I’m replying to my own first comment, in view of some of the recent discussion here. The HE-560s and the old STAX are still very close. With the Mjolnir modified STAX SRM-T1S, I do think that the STAX headphones beat out the HE-560s overall. The electrostatics are just lighter and very fast and detailed. But the HE-560s are a very close second.
They are slightly more convenient. I can drive them with the iFi xDSD, which I did not have when I first made the comparison. I usually drive them with my Headroom Standard (2016), often using the Dragonfly Black as input to the Headroom, even though it is able to drive them - although not well.
I look forward to some time in the future when I have a more potent DAC/AMP combination, as it is clear that just like my old Rectilinear III Speakers, they like to have the authority of more power behind them than is needed to merely drive them.

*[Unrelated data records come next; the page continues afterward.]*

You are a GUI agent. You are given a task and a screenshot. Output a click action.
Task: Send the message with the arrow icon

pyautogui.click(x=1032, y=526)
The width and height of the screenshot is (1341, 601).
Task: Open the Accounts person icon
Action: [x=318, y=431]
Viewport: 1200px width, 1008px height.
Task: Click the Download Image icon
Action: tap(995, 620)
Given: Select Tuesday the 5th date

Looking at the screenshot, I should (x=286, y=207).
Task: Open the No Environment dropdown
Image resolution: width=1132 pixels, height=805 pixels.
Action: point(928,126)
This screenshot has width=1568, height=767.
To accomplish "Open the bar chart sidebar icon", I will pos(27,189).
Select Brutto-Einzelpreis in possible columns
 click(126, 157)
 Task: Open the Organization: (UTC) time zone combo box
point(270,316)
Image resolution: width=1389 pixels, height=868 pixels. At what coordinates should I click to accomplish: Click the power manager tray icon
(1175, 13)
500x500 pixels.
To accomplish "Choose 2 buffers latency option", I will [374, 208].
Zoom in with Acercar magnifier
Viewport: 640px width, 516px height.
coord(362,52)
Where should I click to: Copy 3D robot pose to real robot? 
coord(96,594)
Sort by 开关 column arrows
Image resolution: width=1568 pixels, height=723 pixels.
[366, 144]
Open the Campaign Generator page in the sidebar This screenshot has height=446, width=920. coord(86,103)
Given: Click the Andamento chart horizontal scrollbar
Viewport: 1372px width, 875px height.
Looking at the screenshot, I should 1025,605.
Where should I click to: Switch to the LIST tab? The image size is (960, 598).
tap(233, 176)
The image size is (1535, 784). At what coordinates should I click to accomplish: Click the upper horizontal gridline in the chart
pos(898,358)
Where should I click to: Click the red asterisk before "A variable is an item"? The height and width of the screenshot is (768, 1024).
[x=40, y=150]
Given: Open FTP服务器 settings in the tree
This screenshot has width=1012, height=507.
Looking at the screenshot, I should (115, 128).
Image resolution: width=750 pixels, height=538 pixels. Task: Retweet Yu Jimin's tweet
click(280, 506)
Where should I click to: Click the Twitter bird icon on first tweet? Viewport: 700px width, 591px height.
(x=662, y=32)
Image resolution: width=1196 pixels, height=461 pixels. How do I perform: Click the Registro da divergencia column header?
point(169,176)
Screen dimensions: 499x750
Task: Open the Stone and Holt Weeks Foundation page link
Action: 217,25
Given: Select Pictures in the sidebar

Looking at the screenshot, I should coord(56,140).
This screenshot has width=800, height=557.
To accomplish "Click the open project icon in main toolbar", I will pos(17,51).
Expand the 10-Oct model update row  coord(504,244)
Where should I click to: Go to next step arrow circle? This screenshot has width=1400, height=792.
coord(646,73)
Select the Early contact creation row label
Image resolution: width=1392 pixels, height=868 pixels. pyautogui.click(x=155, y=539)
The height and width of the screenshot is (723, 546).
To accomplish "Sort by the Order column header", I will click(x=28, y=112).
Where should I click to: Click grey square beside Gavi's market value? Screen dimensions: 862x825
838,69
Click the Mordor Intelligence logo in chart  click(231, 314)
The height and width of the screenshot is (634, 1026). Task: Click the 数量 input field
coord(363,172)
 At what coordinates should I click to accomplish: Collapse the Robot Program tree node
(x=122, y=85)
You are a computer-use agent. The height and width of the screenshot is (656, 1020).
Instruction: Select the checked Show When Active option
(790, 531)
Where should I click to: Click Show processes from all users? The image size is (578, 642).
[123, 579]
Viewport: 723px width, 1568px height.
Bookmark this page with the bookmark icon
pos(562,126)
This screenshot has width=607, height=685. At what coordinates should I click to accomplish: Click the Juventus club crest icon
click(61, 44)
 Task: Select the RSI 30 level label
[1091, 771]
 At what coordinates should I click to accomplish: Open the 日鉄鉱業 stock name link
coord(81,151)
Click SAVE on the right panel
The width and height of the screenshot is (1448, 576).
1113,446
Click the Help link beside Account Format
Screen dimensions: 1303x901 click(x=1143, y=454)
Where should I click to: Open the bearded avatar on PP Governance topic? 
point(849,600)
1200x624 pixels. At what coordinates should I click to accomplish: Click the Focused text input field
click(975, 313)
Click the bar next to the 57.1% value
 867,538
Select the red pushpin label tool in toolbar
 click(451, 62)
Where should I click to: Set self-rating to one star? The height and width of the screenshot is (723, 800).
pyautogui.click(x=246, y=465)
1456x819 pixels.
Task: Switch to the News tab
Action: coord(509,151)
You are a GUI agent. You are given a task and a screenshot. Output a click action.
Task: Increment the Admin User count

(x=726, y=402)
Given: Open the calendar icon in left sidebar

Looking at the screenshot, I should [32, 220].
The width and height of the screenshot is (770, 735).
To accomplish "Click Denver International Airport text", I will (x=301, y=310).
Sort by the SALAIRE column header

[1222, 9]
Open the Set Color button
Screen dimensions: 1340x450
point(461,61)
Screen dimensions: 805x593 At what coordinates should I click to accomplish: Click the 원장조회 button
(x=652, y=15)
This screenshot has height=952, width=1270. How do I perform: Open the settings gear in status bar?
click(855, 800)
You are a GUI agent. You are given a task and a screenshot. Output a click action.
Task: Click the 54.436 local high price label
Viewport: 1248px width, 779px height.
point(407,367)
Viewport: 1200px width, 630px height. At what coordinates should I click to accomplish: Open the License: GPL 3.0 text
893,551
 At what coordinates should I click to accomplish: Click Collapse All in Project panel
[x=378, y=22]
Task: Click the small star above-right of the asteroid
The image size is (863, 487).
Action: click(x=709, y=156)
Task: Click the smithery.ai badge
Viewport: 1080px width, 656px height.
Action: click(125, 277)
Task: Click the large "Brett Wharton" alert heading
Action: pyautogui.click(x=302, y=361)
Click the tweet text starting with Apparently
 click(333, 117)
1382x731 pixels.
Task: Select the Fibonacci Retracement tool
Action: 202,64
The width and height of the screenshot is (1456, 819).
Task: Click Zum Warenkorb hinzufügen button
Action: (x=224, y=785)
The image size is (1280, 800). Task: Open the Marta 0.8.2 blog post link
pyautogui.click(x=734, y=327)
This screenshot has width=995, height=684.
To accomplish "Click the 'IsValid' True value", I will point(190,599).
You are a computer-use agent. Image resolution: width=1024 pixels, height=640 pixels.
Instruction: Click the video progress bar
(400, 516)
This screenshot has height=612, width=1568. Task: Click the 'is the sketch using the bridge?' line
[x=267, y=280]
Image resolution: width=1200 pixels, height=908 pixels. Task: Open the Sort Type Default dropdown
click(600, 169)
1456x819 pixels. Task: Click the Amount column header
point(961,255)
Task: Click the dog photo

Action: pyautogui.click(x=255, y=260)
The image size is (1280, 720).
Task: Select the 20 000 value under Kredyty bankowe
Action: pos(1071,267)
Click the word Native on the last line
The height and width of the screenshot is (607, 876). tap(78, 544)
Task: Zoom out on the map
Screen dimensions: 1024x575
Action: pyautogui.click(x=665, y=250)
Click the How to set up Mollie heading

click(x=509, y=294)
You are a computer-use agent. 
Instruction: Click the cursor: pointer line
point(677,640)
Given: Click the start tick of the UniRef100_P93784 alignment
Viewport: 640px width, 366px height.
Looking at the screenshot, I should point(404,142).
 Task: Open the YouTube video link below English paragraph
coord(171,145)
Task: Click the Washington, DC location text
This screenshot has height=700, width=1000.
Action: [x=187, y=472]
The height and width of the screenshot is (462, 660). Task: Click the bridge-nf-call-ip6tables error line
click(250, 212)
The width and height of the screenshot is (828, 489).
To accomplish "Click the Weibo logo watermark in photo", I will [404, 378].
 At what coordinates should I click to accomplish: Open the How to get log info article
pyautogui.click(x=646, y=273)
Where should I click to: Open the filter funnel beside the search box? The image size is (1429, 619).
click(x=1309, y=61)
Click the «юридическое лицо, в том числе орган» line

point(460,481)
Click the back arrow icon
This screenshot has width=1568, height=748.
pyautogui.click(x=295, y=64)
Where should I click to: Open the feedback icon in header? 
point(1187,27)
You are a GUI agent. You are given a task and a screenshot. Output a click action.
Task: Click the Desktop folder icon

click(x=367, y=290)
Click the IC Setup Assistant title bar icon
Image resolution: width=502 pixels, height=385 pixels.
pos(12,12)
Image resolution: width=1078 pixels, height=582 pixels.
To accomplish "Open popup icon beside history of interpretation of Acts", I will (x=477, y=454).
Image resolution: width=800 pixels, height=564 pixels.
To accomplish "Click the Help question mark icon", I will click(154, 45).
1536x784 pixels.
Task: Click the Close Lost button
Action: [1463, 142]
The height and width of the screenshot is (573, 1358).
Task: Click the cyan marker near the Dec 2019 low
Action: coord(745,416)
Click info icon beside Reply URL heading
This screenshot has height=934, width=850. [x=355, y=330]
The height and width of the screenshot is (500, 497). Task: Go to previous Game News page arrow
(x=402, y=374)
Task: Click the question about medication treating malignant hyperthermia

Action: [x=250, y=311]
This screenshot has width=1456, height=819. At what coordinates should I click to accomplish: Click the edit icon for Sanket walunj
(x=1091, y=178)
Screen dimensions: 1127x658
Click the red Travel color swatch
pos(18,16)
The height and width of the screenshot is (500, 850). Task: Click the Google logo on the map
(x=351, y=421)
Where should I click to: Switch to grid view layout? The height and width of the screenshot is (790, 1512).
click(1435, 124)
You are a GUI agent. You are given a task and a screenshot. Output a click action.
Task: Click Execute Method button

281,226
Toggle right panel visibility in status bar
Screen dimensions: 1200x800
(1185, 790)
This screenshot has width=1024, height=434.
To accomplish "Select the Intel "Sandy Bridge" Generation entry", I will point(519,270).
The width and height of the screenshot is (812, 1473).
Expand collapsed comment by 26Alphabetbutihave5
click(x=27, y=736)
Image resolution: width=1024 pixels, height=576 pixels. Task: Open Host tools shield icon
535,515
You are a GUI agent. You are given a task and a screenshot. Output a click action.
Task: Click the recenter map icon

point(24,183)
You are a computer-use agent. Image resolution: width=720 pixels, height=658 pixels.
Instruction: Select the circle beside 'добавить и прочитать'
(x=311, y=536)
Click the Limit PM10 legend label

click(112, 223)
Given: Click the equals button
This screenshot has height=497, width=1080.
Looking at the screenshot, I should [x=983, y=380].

When I analyze this thought, it sounds like hokum, but it is not. My guess is that having additional power - even if not actively used - adds a degree of control. I’d love to hear some of the more technical folks describe this feeling. With regard to my speakers, I heard that authority over the years with Dynaco Mark IIIs, with Tigersaurus (125 watt RMS mono amps), and with my present Wyred4Sound 1000 watt class D. I heard it slightly less with the 100 watt RMS Sansui AU-919, but it was still there.
I did not hear it with a 70 watt RMS Onkyo integrated, that was otherwise quite good, and they were always wanting when I had to drive them with 40 watt Lafayette equipment. Just seemed like there was clarity in bass drums and percussion in general.
So I get the identical feelings with the HE-560s as I go up in power, if not in volume. Perhaps it is the planar magnetic design.
My Sennheisers - next in quality - both the HD-580s and 6xx are close - but not quite in the same league.
I hope this is helpful as a longer term listen to @pukkita. With adequate power, they seem more natural. I find them very good on acoustic jazz combos, classical guitar, and chamber. They are also very revealing in live rock recordings, but can be merciless on acoustically bad venues.
It’s hard sometimes, to properly compare studio rock albums among a group of really good quality headphones as production values and choices have so much weight.